*WRITTEN INSTRUCTION 1:*
Answer these from the hawk-watching article:
(a) Between which months can thousands of hawks be spotted?
(b) From which lodge does the hike up Little Roundtop Mountain begin?
(c) In what year did Kathy and Rich Murdy buy property on Whittemore Point?
*WRITTEN INSTRUCTION 2:* Carry on the article about the hawk migration at Inspiration Point, picking up right after its final sentence.

*QUOTED PASSAGE:*
According to New Hampshire Fish and Game, thousands of hawks can be spotted between the months of September and October as they gather for their annual fall migration and Little Roundtop Mountain is a prime viewing area.

While places such as Pack Monadock at Miller State park in Peterborough or Carter Hill in Concord are popular locations to observe the massive migration each year, Inspiration Point is also known as one of the oldest and equally spectacular places to watch this event take place.

Inspiration Point is accessible by foot on a somewhat steep yet short hike up Little Roundtop Mt. from the Slim Baker Lodge. Once people reach the summit, they step out of the tree line to sweeping views of Bristol and the Pemigewasset River valley, and last Saturday the public was invited to come take part in the spectacle of the hawk migration.

Leslie Dion, Executive Director of Tapply-Thompson Community Center, is also a member of the Slim Baker Foundation's board of directors and was stationed at the lodge on Saturday where information on hawks was available to visitors.

She said that because the hawks were soaring high that day, it was hard to determine how many had been spotted, but it was a wonderful sight to behold for those who made the trek up to Inspiration Point.

"We've had a couple dozen people stop here at the lodge but most just hiked up today to look for the hawks," she said.

Two of those who did stop at the lodge were part-time local residents Kathy and Rich Murdy of Bridgewater and Newtown, Connecticut. The couple said while they have been spent many years in the area, from renting cottages in the mid-1970's to buying property on Whittemore Point in 1980, they had never been up to the hawk watch. While up on Inspiration Point they reported to have seem a "couple of hundred" hawks soaring high above them as the birds gathered to make their way south for the winter.

*Dataset excerpt:*
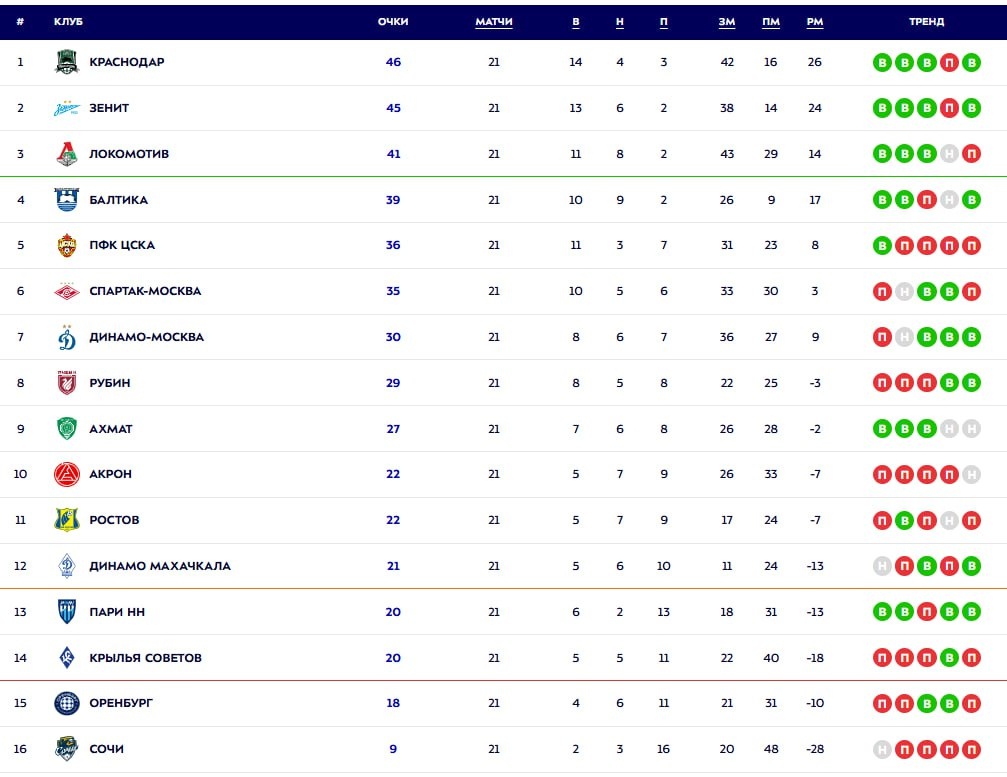This screenshot has height=777, width=1007.
Task: Open the Спартак-Москва diamond logo
Action: point(67,292)
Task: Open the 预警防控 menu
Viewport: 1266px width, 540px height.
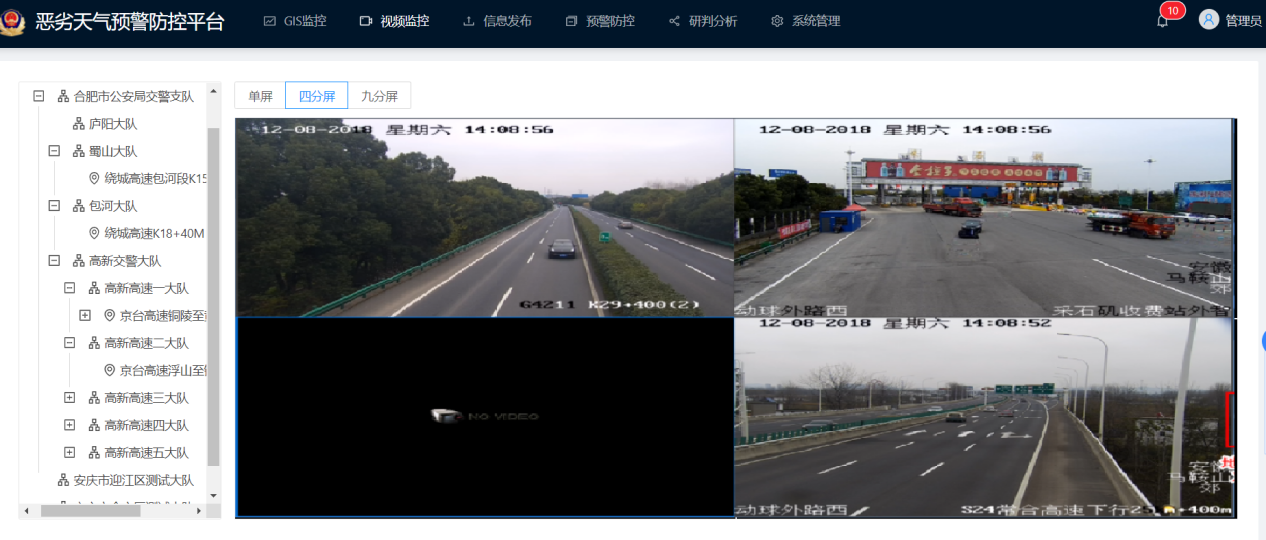Action: click(600, 21)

*FINAL ANSWER 1:*
(a) September and October
(b) The Slim Baker Lodge
(c) 1980

*FINAL ANSWER 2:*
"We've been wanting to come here for a long time. There was one big flock that came by while we were up there, then lots of smaller flocks or hawks that were still flying on their own. It was amazing to see," he reported when they came back to the lodge.

In addition to the experience of seeing so many hawks gathered together, people like the Murdy's who stopped at the lodge were also to take home a guide to identifying birds of prey in the Northeast as well as coloring sheets for children, and trail maps for the 135-acre tract of land on and around Little Roundtop Mountain.

New Hampshire wildlife experts say there are 15 species of birds of prey that can be seen in the state. While some are year-round residents, others are here seasonally or may be spotted as they simply pass through the region during times of migration in the spring and fall. Among the hawks typically seen in New Hampshire are the Northern Goshawk, Cooper's Hawk, Sharp-shinned Hawk, Red-tailed Hawk, and Broad-winged Hawk. Falcons like the Peregrine Falcon and American Kestrel can also be spotted soaring through fields and woodlands in the spring and summer months. These majestic winged hunters can range in size from nine to 33-inches long with 20- to 72-inch wingspans, depending on the species and maturation of each.

The Slim Baker Area was established in 1953 as a memorial to Edward "Slim" Baker, a local conservation officer who envisioned an outdoor education area for people of all ages. It offers a variety of resources for the public, including year-round hiking, snowshoeing and camping opportunities. For more information on the Slim Baker Foundation, visit them online at slimbaker.org.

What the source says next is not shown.